# [PROBLEM DETAILS]
Rewrite the material below, putting "interface assistant" wherever "GUI agent" appears and leaving everything else unchanged.

[A run of records]

==================================================

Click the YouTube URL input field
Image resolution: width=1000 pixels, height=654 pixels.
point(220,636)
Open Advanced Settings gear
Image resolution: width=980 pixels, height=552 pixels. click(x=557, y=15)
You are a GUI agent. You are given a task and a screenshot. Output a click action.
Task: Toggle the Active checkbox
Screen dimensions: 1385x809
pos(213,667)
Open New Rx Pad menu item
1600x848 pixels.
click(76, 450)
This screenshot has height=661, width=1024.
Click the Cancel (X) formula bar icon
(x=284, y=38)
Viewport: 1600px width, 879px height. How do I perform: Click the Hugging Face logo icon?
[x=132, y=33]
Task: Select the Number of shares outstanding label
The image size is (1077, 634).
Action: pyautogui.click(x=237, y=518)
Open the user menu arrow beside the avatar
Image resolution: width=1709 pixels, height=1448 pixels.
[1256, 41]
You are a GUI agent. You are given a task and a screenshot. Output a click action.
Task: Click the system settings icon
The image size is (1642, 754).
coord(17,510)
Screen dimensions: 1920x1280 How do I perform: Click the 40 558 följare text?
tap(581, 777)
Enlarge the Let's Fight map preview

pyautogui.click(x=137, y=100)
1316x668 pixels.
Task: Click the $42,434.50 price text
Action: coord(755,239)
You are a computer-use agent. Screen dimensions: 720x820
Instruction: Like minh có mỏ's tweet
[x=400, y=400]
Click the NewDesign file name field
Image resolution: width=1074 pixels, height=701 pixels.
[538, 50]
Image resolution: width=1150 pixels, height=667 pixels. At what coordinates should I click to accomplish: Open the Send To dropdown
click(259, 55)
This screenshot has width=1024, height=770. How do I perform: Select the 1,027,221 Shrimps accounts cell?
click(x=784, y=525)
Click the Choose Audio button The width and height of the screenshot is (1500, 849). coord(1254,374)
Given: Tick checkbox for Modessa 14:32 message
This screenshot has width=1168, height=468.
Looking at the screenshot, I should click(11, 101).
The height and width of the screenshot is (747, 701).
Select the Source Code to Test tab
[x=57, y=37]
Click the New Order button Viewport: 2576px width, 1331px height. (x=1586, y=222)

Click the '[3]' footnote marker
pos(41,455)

==================================================

# [ANSWER FOR THE TASK]
Click the YouTube URL input field
Image resolution: width=1000 pixels, height=654 pixels.
point(220,636)
Open Advanced Settings gear
Image resolution: width=980 pixels, height=552 pixels. click(x=557, y=15)
You are a interface assistant. You are given a task and a screenshot. Output a click action.
Task: Toggle the Active checkbox
Screen dimensions: 1385x809
pos(213,667)
Open New Rx Pad menu item
1600x848 pixels.
click(76, 450)
This screenshot has height=661, width=1024.
Click the Cancel (X) formula bar icon
(x=284, y=38)
Viewport: 1600px width, 879px height. How do I perform: Click the Hugging Face logo icon?
[x=132, y=33]
Task: Select the Number of shares outstanding label
The image size is (1077, 634).
Action: pyautogui.click(x=237, y=518)
Open the user menu arrow beside the avatar
Image resolution: width=1709 pixels, height=1448 pixels.
[1256, 41]
You are a interface assistant. You are given a task and a screenshot. Output a click action.
Task: Click the system settings icon
The image size is (1642, 754).
coord(17,510)
Screen dimensions: 1920x1280 How do I perform: Click the 40 558 följare text?
tap(581, 777)
Enlarge the Let's Fight map preview

pyautogui.click(x=137, y=100)
1316x668 pixels.
Task: Click the $42,434.50 price text
Action: coord(755,239)
You are a computer-use agent. Screen dimensions: 720x820
Instruction: Like minh có mỏ's tweet
[x=400, y=400]
Click the NewDesign file name field
Image resolution: width=1074 pixels, height=701 pixels.
[538, 50]
Image resolution: width=1150 pixels, height=667 pixels. At what coordinates should I click to accomplish: Open the Send To dropdown
click(259, 55)
This screenshot has width=1024, height=770. How do I perform: Select the 1,027,221 Shrimps accounts cell?
click(x=784, y=525)
Click the Choose Audio button The width and height of the screenshot is (1500, 849). coord(1254,374)
Given: Tick checkbox for Modessa 14:32 message
This screenshot has width=1168, height=468.
Looking at the screenshot, I should click(11, 101).
The height and width of the screenshot is (747, 701).
Select the Source Code to Test tab
[x=57, y=37]
Click the New Order button Viewport: 2576px width, 1331px height. (x=1586, y=222)

Click the '[3]' footnote marker
pos(41,455)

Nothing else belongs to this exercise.